Libya, uzun süredir Nijer, Mali ve Çad gibi ülkelerden tarım, inşaat ve perakende gibi sektörlerde çalışmak için gelen göçmenlerin akınına uğruyor. Birçok insan ise sahilde yapılan ekonomik aktivitelerle para kazanmak için Avrupa’ya giden bir kaçakçı tekneyle Libya’ya göç ediyor. Birleşmiş Milletler Mülteciler Yüksek Komiserliği’nin (UNHCR) bir sözcüsü "özellikle uluslararası korumaya ihtiyaç duyabilecek bireylerin belirlenmesi ve desteklenmesi konusunda IOM'yi desteklemeye hazır olduklarını" söyledi.
“AB başkaları kirli işlerini yaparken kendi ellerini yıkamak için para ödüyor”
Libya'daki sivil toplum kuruluşu Libya’daki Mülteciler grubunun sözcüsü David Yambio, "Bu, çölün bir mezarlığa dönüştüğü Libya'ya, kitlesel sınır dışı ve ölüm taşıyan Avrupa'nın sınır politikasının gözler önüne serilmesidir.” dedi ve şöyle devam etti:
“(Viktor) Orban, (Giorgia) Meloni ya da Trump gibi liderler böylesine etkili bir zalimliği alkışlıyor. Bu bir tesadüf değil; bilinçli yapılmış tasarım. AB göçmenleri silmek, acıları görünmez kılmak ve başkaları kirli işlerini yaparken kendi ellerini yıkamak için para ödüyor.”
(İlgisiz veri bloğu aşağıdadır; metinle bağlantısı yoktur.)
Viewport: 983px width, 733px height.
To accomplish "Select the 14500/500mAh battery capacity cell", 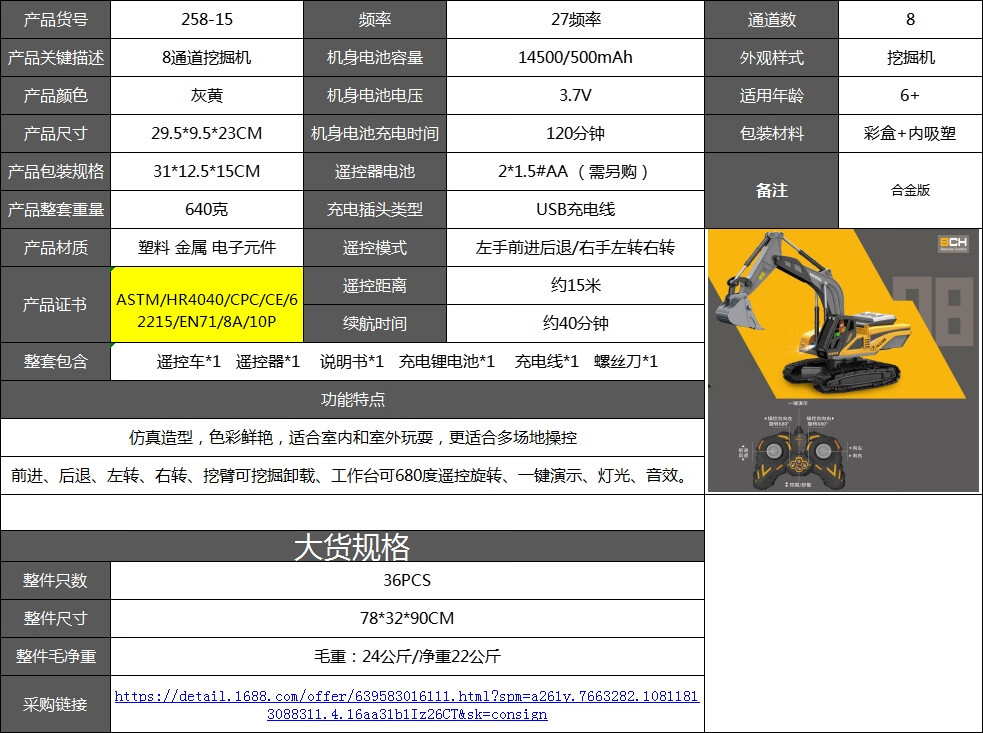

Kraliyet Birleşik Hizmetler Enstitüsü'nde yardımcı araştırmacı ve Libya uzmanı olan Jalel Harchaoui, göçmen işçilerin periyodik olarak toplanıp sınır dışı edilmesinin "Kaddafi zamanından beri Güney Libya'da bir gelenek" olduğunu, ancak bu olayın tek seferde çok sayıda insanın sınır dışı edilmesi nedeniyle dikkate değer ve farklı olduğunu söyledi:
"Resmî bir duyuru ya da planlı bir politika yok, sadece yerel yetkililerin masum insanları tutuklaması söz konusu. Ancak Sabha'yı (sınır dışı edildikleri Güney Libya'daki bir şehir) büyük ölçüde kontrol eden Hafter koalisyonunun söyleminde yabancıları, özellikle de Sahra altı Afrika'dan gelenleri ötekileştirme ve şeytanlaştırma eğilimi var."